# 64 GTO Mystery switches - any ideas?



## 64GOAT (Mar 13, 2008)

Hey people I have a couple of switches in my goat(the one I dug out of 25 yrs. of storage in a barn- see topic 64 GTO questions in General Dissucions) that I have no idea what the do, any help would be greatly appreciated, Thanks.

1st switch : It is located on the bottom/underside of left hand side of the dash. It kind of thimble shaped and matches the rest of the switches in the dash such as lights,wipers,etc. It has a positive click for on/off and then rotates to a stop. Like a radio knob.I know it is not the dome light or the head lights,wipers,windshieldwasher,highbeams. 

2nd switch : It is located on the bottom/underside of the right hand side of the dash. It is a toggle switch mounted on a aluminum plate that says Mallory it has a blue indicator light for one of the postions. The switch has two positions left/street and right/strip. Indicator light does not light in either of positions.

Neither switch seems to do anything right now, but the one on the left sure looks original. Any input/advice would be greatly appreciated..............Thanks Again......


----------



## macgto7004 (Jul 22, 2007)

I'm just guessing here, but the one on the left, sounds like it would have been for a reverb speaker amplifier for the rear. They were all the rage back in the 60s (for what reason, I have no clue) The switch would turn the reverb on/off and the knob would rotate for amp gain.

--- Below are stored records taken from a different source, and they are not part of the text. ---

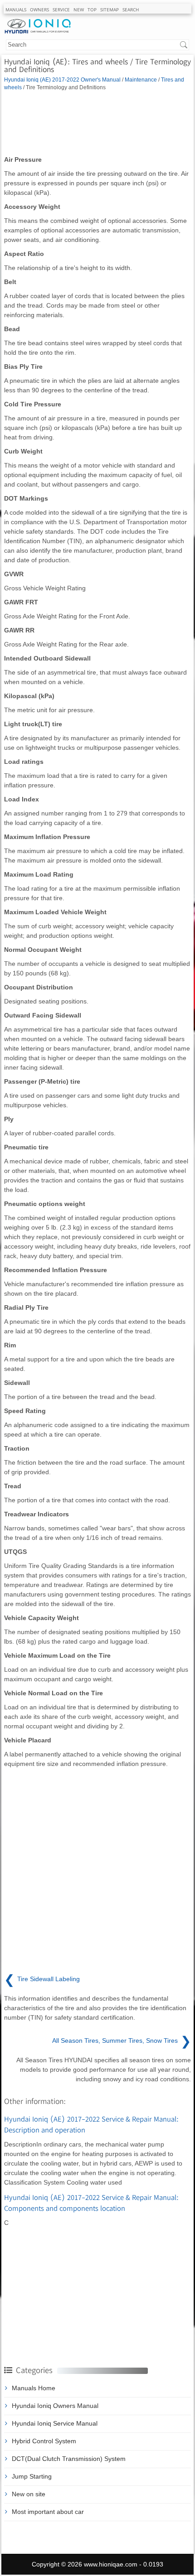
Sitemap (109, 9)
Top (92, 9)
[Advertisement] (97, 123)
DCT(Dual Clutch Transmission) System (69, 2458)
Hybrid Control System (44, 2441)
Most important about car (48, 2511)
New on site (28, 2494)
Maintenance (141, 79)
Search (130, 9)
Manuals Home (33, 2388)
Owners (39, 9)
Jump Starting (32, 2476)
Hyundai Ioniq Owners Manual (55, 2405)
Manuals (15, 9)
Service (61, 9)
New (78, 9)
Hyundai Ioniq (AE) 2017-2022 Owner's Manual (62, 79)
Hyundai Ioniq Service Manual (55, 2423)
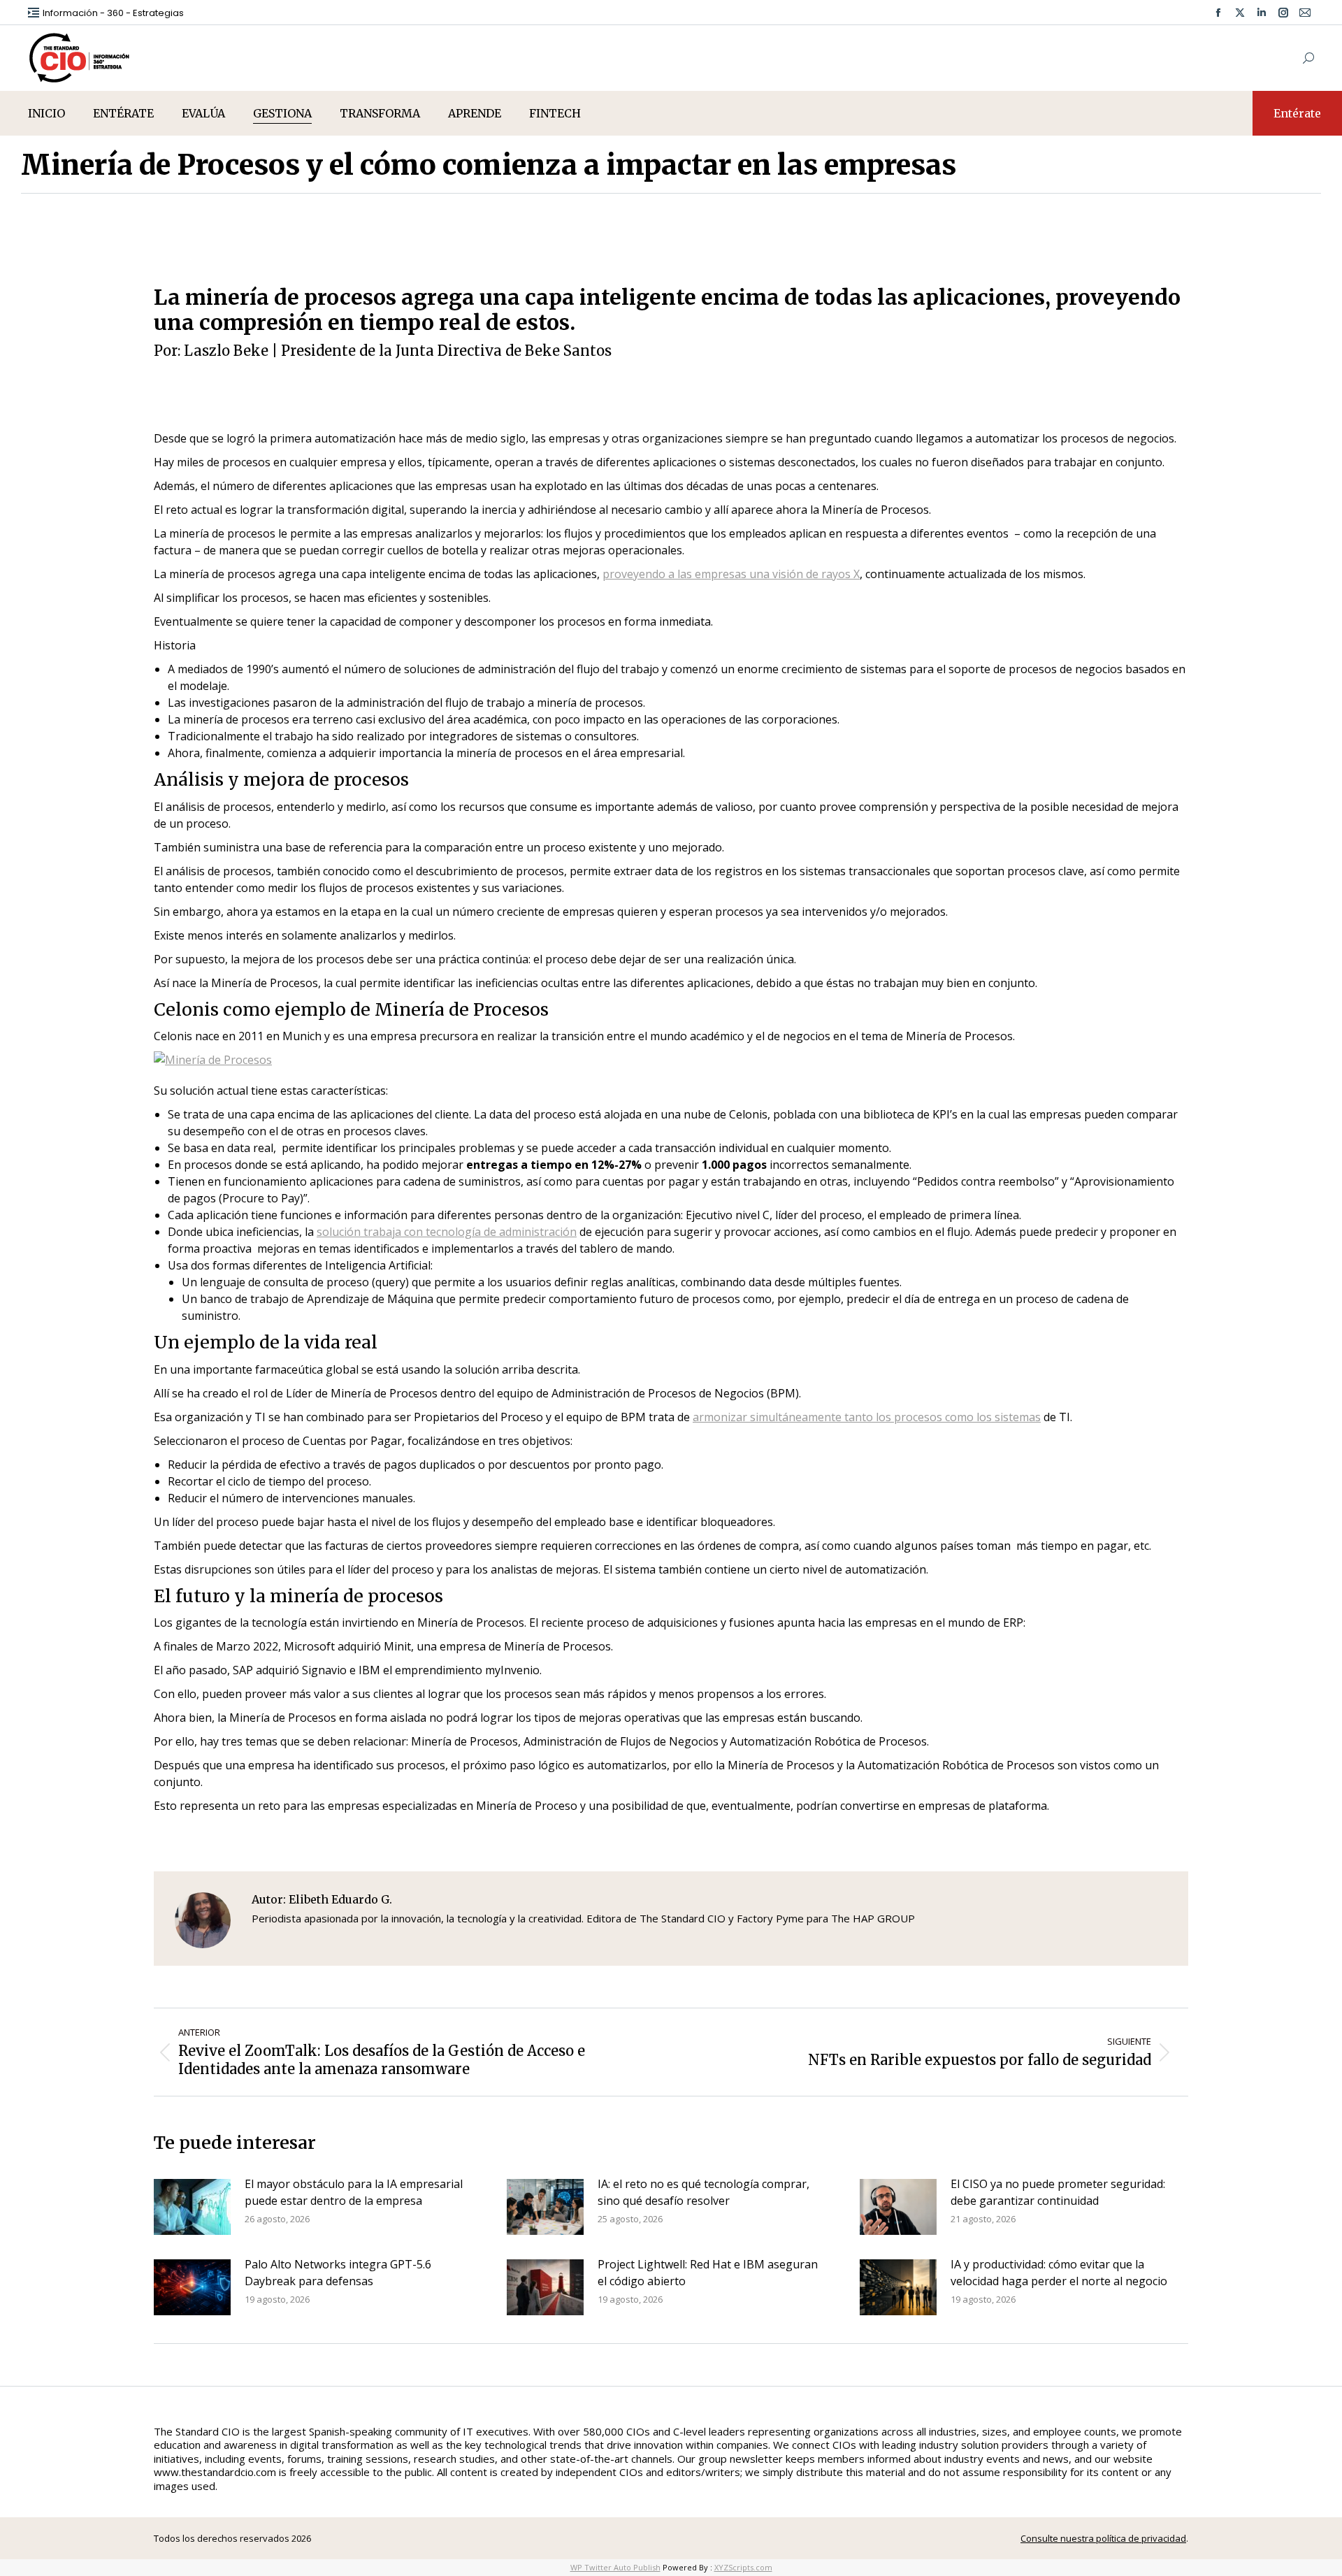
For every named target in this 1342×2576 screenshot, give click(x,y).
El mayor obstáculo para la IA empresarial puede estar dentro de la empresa (354, 2192)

As far as the other one, sounds definately like something that was added. Since it is marked street/strip, I'm sure it was for some sort of performance enhancement. Could have been for something like an exhaust cut out. Sounds like a previous owner did some weekend drag racing in this car.

Russ


----------



## Rukee (Feb 8, 2007)

It probably controlled a Mallory ignition box and maybe bypassed the rev limiter in the strip mode....maybe?


----------



## 05GTO (Oct 6, 2004)

If it is located to the lower left of the ignition switch it could be a cowl vent control, if it is located to the lower right it may be a remote for the outside mirror.

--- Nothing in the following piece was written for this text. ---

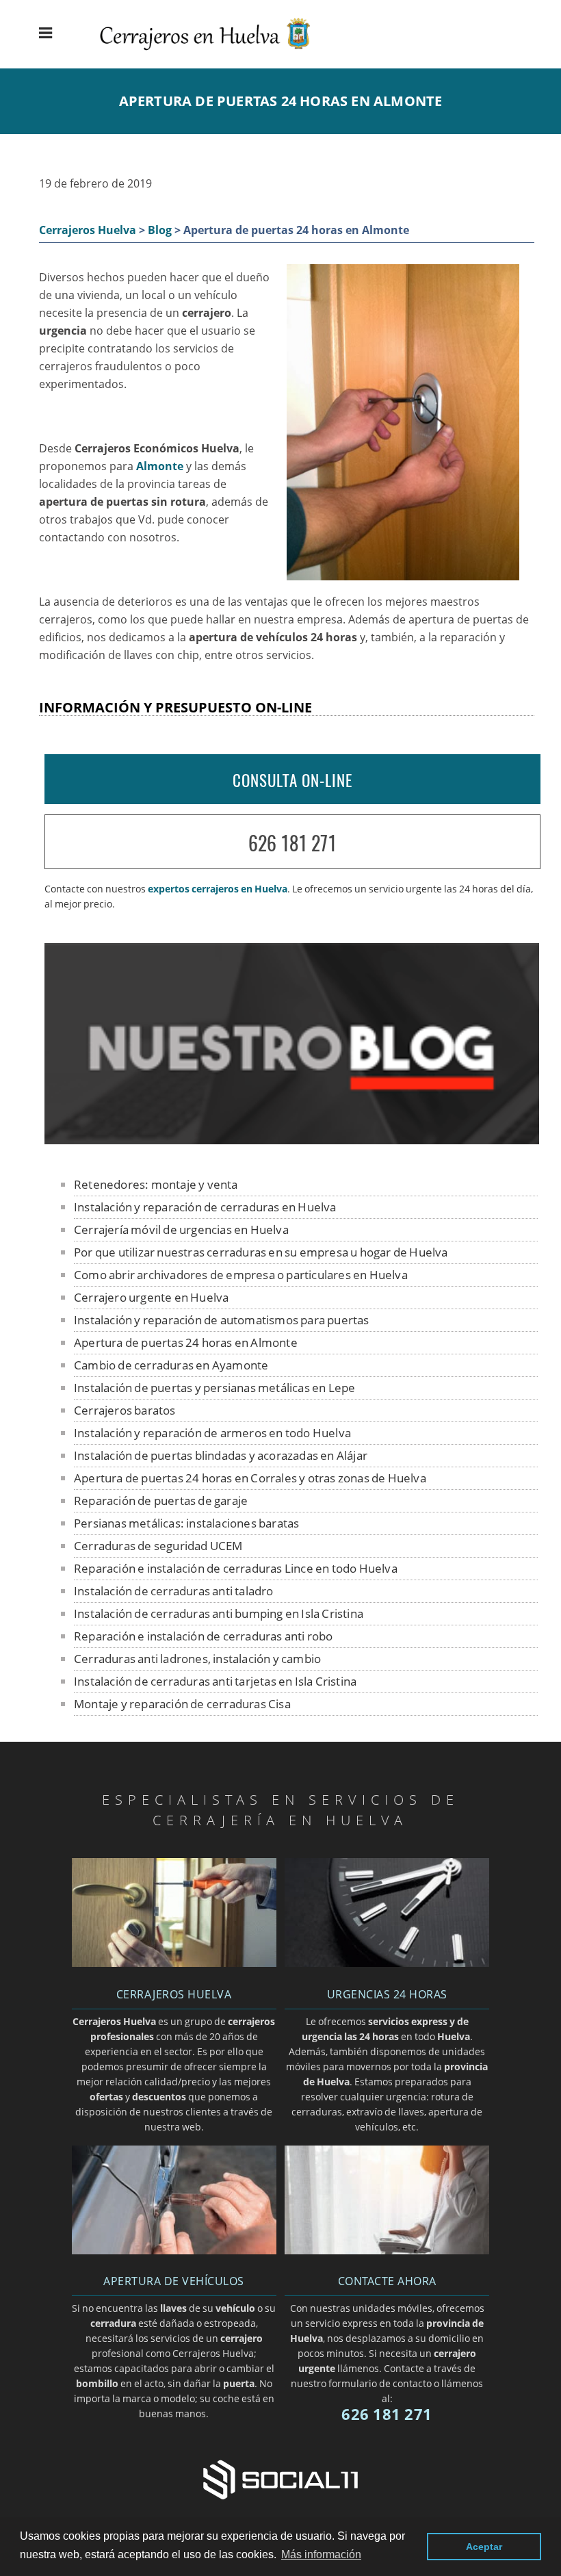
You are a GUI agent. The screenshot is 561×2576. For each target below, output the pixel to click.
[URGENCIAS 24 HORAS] (387, 1962)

I snapped a picture of my resto guide for a 64 dash,


----------



## 64GOAT (Mar 13, 2008)

We were out of town for spring break just got back. Thanks to all of you who replied. Well after hours and hours of tracing wires I have semi-solved the mystery switches. 

The first one was what Russ said it was( I think) it goes to a rectangle box behind the rear seat that looks like it has been there since day one, I'm not postive what the box is since it has no wires leading out of it but it sure looks like it went to the rear speakers.

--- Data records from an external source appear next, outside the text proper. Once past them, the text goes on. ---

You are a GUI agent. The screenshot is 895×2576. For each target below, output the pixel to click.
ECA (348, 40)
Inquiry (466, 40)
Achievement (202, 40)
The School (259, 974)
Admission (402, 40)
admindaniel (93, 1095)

The second switch is a bypass for the ballast resistor for the points. I'm guessing the idea was more voltage to the points for the quarter mile pass and then back to normal to save the points from burning up. I wonder if it really does anything for the quarter mile performance?

Thanks again for you time you guys and take care until the next questions for this restoration. I have pic's but don't know how to post them. You should of seen this thing when I found it, old barn, no hood , windows down, and and inch of dust atleast. And this was a old show car with chrome evrything, a-arms, coil springs, etc. , hand polished muncie, painted frame, etc. etc.....


----------



## 05GTO (Oct 6, 2004)

64GOAT said:


> I have pic's but don't know how to post them


When you start a thread or reply, page down to Additional Options and select Manage Attachments, then select browse and upload the pictures from your PC.


----------



## silversport (Mar 23, 2007)

"Vibrasonic" sound???...for the radio...provides reverb (an echo) for more lifelike sound...macgto nailed it I suspect...cool
:seeya
Bill


----------



## 64GOAT (Mar 13, 2008)

When I got this car out of the barn there was a few boxes that came with it. In one box was a 1964 389 Edlebrock P22 dual four barrel intake in like new condition. In the one of the other was dozens of old magazines in excelent condition mostly 1963 to 1965 Hot Rods, with a few Super Stock and one magazine called Cars(the automotivemagazine) with the original road test of the 1964 GTO. Any idea what these things are worth??? Thanks again for your time.....


----------



## 64GOAT (Mar 13, 2008)

I'm thinking if the intake is not that hard to come by even though they do not make them anymore , I'm going to do some fabricating to convert it to a blower manifold since I can not find a 1964 389 blower manifold ANYWHERE.....and the mags are just a would like to know deal since I do not plan on getting rid of them they are really neat to look at... kind of like going back in time.....Thanks again and take care.....


----------



## Eric Animal (Oct 28, 2007)

Sounds like my kinda car...lots of chrome, some old school suspension stuff . Not into that whole lowering look with the low profile tires....GOOD LUCK with the resto...and I agree that that switch to the box is for a reverb "VIBRA-SONIC SOUND"..


----------